• **PROBLEM**: Reproduce the listing below precisely, leaving every line intact.

============

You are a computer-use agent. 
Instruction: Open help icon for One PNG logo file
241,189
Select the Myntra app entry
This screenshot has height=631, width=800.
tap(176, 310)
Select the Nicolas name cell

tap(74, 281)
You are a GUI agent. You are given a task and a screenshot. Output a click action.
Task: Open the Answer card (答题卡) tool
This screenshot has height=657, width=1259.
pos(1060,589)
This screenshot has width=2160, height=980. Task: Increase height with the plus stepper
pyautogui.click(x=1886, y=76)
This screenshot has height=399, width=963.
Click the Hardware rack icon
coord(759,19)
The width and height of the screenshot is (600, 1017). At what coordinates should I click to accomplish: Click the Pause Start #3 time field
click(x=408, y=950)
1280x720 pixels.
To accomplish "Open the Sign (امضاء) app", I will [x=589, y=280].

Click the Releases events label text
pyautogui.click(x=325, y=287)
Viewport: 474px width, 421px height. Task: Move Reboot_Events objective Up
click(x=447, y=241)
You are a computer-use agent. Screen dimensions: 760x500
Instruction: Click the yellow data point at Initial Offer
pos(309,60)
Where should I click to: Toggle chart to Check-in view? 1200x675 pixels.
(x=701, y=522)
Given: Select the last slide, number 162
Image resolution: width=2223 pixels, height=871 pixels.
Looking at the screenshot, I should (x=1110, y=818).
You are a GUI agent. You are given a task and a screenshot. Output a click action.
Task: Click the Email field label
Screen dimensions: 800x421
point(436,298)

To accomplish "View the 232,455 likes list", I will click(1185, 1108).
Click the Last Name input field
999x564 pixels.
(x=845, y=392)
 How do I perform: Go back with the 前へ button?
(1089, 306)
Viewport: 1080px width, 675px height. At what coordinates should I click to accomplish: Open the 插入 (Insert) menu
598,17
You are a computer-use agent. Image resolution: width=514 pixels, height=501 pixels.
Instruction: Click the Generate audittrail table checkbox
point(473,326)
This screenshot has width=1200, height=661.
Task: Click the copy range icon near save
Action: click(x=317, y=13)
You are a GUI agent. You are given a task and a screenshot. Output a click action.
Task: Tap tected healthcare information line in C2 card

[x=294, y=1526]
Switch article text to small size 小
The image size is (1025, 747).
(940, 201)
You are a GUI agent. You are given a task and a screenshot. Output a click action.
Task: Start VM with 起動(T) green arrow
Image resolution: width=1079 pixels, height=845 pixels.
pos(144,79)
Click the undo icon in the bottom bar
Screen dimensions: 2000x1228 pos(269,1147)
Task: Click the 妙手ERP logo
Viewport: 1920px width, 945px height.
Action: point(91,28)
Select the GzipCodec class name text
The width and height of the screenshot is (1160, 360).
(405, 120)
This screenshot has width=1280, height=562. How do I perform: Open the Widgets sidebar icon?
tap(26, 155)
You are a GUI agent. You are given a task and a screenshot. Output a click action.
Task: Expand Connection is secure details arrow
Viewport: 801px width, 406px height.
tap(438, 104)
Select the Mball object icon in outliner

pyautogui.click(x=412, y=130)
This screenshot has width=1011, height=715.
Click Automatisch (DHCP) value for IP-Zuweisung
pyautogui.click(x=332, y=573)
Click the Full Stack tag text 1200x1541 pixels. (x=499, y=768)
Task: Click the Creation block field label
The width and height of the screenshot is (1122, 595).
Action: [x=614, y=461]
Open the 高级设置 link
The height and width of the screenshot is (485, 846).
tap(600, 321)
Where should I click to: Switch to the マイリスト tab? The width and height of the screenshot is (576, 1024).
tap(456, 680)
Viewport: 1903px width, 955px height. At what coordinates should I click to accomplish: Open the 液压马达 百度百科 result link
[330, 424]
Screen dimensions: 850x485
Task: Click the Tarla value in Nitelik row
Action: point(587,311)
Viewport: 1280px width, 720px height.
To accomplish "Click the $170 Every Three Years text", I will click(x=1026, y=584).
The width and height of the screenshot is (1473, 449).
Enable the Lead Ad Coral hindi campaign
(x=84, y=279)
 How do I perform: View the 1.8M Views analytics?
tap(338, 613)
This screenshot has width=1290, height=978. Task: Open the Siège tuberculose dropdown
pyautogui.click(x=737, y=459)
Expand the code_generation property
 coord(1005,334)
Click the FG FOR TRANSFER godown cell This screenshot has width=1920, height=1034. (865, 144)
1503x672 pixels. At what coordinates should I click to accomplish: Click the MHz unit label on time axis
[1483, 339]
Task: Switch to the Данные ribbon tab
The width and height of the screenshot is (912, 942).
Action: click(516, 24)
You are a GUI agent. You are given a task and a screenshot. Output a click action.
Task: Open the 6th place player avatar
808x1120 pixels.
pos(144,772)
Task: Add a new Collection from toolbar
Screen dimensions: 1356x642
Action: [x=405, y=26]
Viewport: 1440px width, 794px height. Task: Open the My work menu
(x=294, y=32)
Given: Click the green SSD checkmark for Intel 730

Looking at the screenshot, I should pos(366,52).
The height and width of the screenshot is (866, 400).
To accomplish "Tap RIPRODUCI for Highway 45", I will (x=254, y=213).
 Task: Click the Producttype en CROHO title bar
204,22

============

• **SOLUTION BELOW**:
You are a computer-use agent. 
Instruction: Open help icon for One PNG logo file
241,189
Select the Myntra app entry
This screenshot has height=631, width=800.
tap(176, 310)
Select the Nicolas name cell

tap(74, 281)
You are a GUI agent. You are given a task and a screenshot. Output a click action.
Task: Open the Answer card (答题卡) tool
This screenshot has height=657, width=1259.
pos(1060,589)
This screenshot has width=2160, height=980. Task: Increase height with the plus stepper
pyautogui.click(x=1886, y=76)
This screenshot has height=399, width=963.
Click the Hardware rack icon
coord(759,19)
The width and height of the screenshot is (600, 1017). At what coordinates should I click to accomplish: Click the Pause Start #3 time field
click(x=408, y=950)
1280x720 pixels.
To accomplish "Open the Sign (امضاء) app", I will [x=589, y=280].

Click the Releases events label text
pyautogui.click(x=325, y=287)
Viewport: 474px width, 421px height. Task: Move Reboot_Events objective Up
click(x=447, y=241)
You are a computer-use agent. Screen dimensions: 760x500
Instruction: Click the yellow data point at Initial Offer
pos(309,60)
Where should I click to: Toggle chart to Check-in view? 1200x675 pixels.
(x=701, y=522)
Given: Select the last slide, number 162
Image resolution: width=2223 pixels, height=871 pixels.
Looking at the screenshot, I should (x=1110, y=818).
You are a GUI agent. You are given a task and a screenshot. Output a click action.
Task: Click the Email field label
Screen dimensions: 800x421
point(436,298)

To accomplish "View the 232,455 likes list", I will click(1185, 1108).
Click the Last Name input field
999x564 pixels.
(x=845, y=392)
 How do I perform: Go back with the 前へ button?
(1089, 306)
Viewport: 1080px width, 675px height. At what coordinates should I click to accomplish: Open the 插入 (Insert) menu
598,17
You are a computer-use agent. Image resolution: width=514 pixels, height=501 pixels.
Instruction: Click the Generate audittrail table checkbox
point(473,326)
This screenshot has width=1200, height=661.
Task: Click the copy range icon near save
Action: click(x=317, y=13)
You are a GUI agent. You are given a task and a screenshot. Output a click action.
Task: Tap tected healthcare information line in C2 card

[x=294, y=1526]
Switch article text to small size 小
The image size is (1025, 747).
(940, 201)
You are a GUI agent. You are given a task and a screenshot. Output a click action.
Task: Start VM with 起動(T) green arrow
Image resolution: width=1079 pixels, height=845 pixels.
pos(144,79)
Click the undo icon in the bottom bar
Screen dimensions: 2000x1228 pos(269,1147)
Task: Click the 妙手ERP logo
Viewport: 1920px width, 945px height.
Action: point(91,28)
Select the GzipCodec class name text
The width and height of the screenshot is (1160, 360).
(405, 120)
This screenshot has width=1280, height=562. How do I perform: Open the Widgets sidebar icon?
tap(26, 155)
You are a GUI agent. You are given a task and a screenshot. Output a click action.
Task: Expand Connection is secure details arrow
Viewport: 801px width, 406px height.
tap(438, 104)
Select the Mball object icon in outliner

pyautogui.click(x=412, y=130)
This screenshot has width=1011, height=715.
Click Automatisch (DHCP) value for IP-Zuweisung
pyautogui.click(x=332, y=573)
Click the Full Stack tag text 1200x1541 pixels. (x=499, y=768)
Task: Click the Creation block field label
The width and height of the screenshot is (1122, 595).
Action: [x=614, y=461]
Open the 高级设置 link
The height and width of the screenshot is (485, 846).
tap(600, 321)
Where should I click to: Switch to the マイリスト tab? The width and height of the screenshot is (576, 1024).
tap(456, 680)
Viewport: 1903px width, 955px height. At what coordinates should I click to accomplish: Open the 液压马达 百度百科 result link
[330, 424]
Screen dimensions: 850x485
Task: Click the Tarla value in Nitelik row
Action: point(587,311)
Viewport: 1280px width, 720px height.
To accomplish "Click the $170 Every Three Years text", I will click(x=1026, y=584).
The width and height of the screenshot is (1473, 449).
Enable the Lead Ad Coral hindi campaign
(x=84, y=279)
 How do I perform: View the 1.8M Views analytics?
tap(338, 613)
This screenshot has width=1290, height=978. Task: Open the Siège tuberculose dropdown
pyautogui.click(x=737, y=459)
Expand the code_generation property
 coord(1005,334)
Click the FG FOR TRANSFER godown cell This screenshot has width=1920, height=1034. (865, 144)
1503x672 pixels. At what coordinates should I click to accomplish: Click the MHz unit label on time axis
[1483, 339]
Task: Switch to the Данные ribbon tab
The width and height of the screenshot is (912, 942).
Action: click(516, 24)
You are a GUI agent. You are given a task and a screenshot. Output a click action.
Task: Open the 6th place player avatar
808x1120 pixels.
pos(144,772)
Task: Add a new Collection from toolbar
Screen dimensions: 1356x642
Action: [x=405, y=26]
Viewport: 1440px width, 794px height. Task: Open the My work menu
(x=294, y=32)
Given: Click the green SSD checkmark for Intel 730

Looking at the screenshot, I should pos(366,52).
The height and width of the screenshot is (866, 400).
To accomplish "Tap RIPRODUCI for Highway 45", I will (x=254, y=213).
 Task: Click the Producttype en CROHO title bar
204,22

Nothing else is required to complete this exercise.